Recently there have been a number of discussions — on Facebook and elsewhere — about couples fighting in public. Most of us don’t get into the kind of marital slugging matches routinely featured on Bravo’s “Real Housewives” where spouses are likely to rip off their wigs and use them as blunt instruments to beat spouses around the head and shoulders. However, most of us have at least been within earshot of a heated relationship spat.
One of the worst things about being around a couple fighting in public is that it triggers feelings and memories from your childhood when you were around conflict. I remember squirming with anxiety as a kid when my grandparents would “get into it.” They had a notorious conflictual relationship around each other (although they were always wonderful to me).
Their spats were the stuff of legend in my family. My uncle once joked at my grandparents’ 60th anniversary at what a remarkable achievement it was, “especially since you’ve spent 59 of those years not speaking to each other.” Whatever anxieties I felt at being around their conflicts, it was an excellent training ground for my later work as a therapist. In fact, I recall the anniversary party well, because I, then in my 20s and a budding psychotherapist, was called on to broker a truce between my grandparents so they could have their picture taken together.
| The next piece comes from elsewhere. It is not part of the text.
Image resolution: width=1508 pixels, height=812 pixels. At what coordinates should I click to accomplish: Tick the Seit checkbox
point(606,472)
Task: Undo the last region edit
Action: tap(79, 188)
The photographer wanted them seated next to each other on a sofa, but my grandmother refused to sit on the same piece of furniture as my grandfather. After an hour of spirited dialogue, my grandmother was persuaded to perch on the arm of the sofa while my grandfather sat in the center of it. Thus, their picture was struck for all posterity, with their chins thrust forward in eternal, stubborn defiance.
Here’s some wisdom I’ve learned, both in my own relationship of 30 years with my wife, Kathlyn, but also in helping several thousand couples sort out the conflicts in their relationship, including my grandparents. All arguments between couples are a race for the “victim” position.
Here are the three steps that couples take to creating more conflict:
1. One or both claim the “victim” position.
2. Escalation (Provide more reasons that you’re the “victim.”)
3. Get agreement (Recruit one or more friends who agree you’re the “victim.”)
Here’s how it plays out:
Partner A makes a claim for the “victim” position with a comment like, “I wish I had your life! You sit around all day working on your computer while I have to fight traffic all the way to the office!” Partner B does not usually agree with this version of reality, so Partner B says, “At least you’ve got somebody to talk to. When you get home at night, you’ve been around people all day, so you don’t want to exchange a word with me!” Now Partner A and Partner B have staked their claim to the “victim” position, and the argument has escalated.
The latter step — getting agreement — is an essential part of every argument. To win an argument, you have to prove that other people agree with you, so you recruit others for that purpose. (“It’s not just me that thinks you’re a slob. Janie and Sammie and Phil all told me what a slob you are even before I knew you.”) Some people I’ve worked with discover, to their dismay and amazement, that their whole friendship network consists of people who agree that each other are “victims.”
The healthier your relationship, the more likely you are to have an entirely different kind of relationship network. In healthy relationships, partners don’t try to play the “victim” card. When things come up, both people take responsibility for them and resolve them from a position of 100 percent responsibility. What we need around us are friends who will nudge us to claim responsibility rather than play the “victim” card.
Maybe that’s the ultimate value of being around a conflict in public — it can inspire us to look at where we’re claiming the “victim” position.